2MASS Catalog Generation: Handling of Duplicate Sources in Scan Overlap Regions
I. Options
Select One Apparition
Adopted Option (12/29/98)
- Advantages
- Avoids imhomogeneity resulting from sqrt(2) SNR improvement
- Two-scan case relatively simple to implement (with caveats)
- Easier traceability between catalog source and DB entry (e.g. time of observation)
- Better choice if dominated by systematic photometric and/or astrometric errors
- Will allow favoring side of array that has flatter cross-scan photometric response
- Disadvantages
- Discontinuity at boundaries
- Moving source may be double-counted or missed
- Geometry in multi-scan overlap regions (e.g. corners or regions near poles) more complex to implement.
- Algorithm
- Safety border around scans: use only sources >10 arcsec from scan edges to avoid band coverage problems (Sampler used 5 arcsec border and still had a few missing bands)
- Match sources from adjoining scans in overlap region
- Consider only objects not identified with artifacts
- Match radius < 3.5 arcseconds (minimum resolution)

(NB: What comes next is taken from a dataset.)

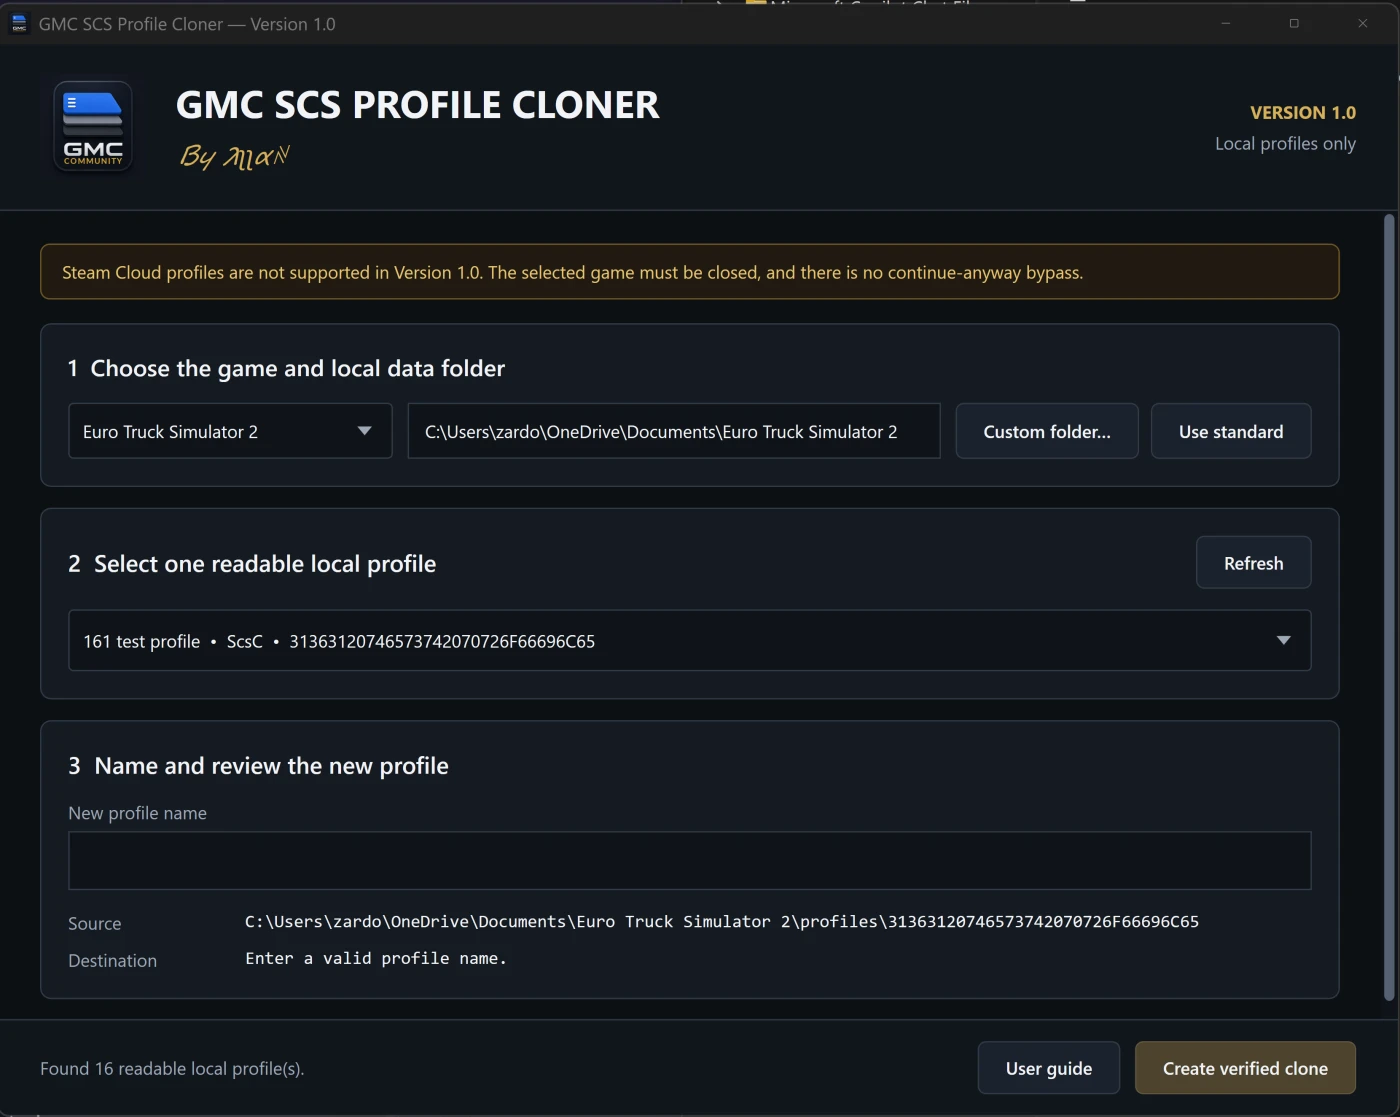Click the Source profile path text
This screenshot has height=1117, width=1400.
(721, 921)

Final value will be set after analysis, but will likely be < 2 arcseconds - Require source brightness to agree to within TBD mags for valid
match
Point has been made that with purely geometric selection criteria, then a brightness match is not essential. Only requirement is that measurement of object from one scan be reported - For all sources detected in more than one scan:
- Select position and brightness from scan in which source lies closest to the scan centerline (U-scan coords) and closest to N/S declination midpoint for DEC overlaps redundancy
- Advantage #5 (above) cannot be realized since need full overlaps for extended sources
- For sources near corners of scans, examine the horizontal (EW) and vertical (NS) distances from two nearest edges, dh and dv. Select the minimum of dh or dv from each scan. Select the apparation from the scan that has the larger min(dh,dv). Note that this forms somewhat complex boundaries between scans in the very corners, but it is simple to implement and document.
- See Issues below
- For sources detected in only one scan:
- Define positional boundary between scans (e.g. U-scan or RA midpoint between adjacent scans; more complex at corners and near poles)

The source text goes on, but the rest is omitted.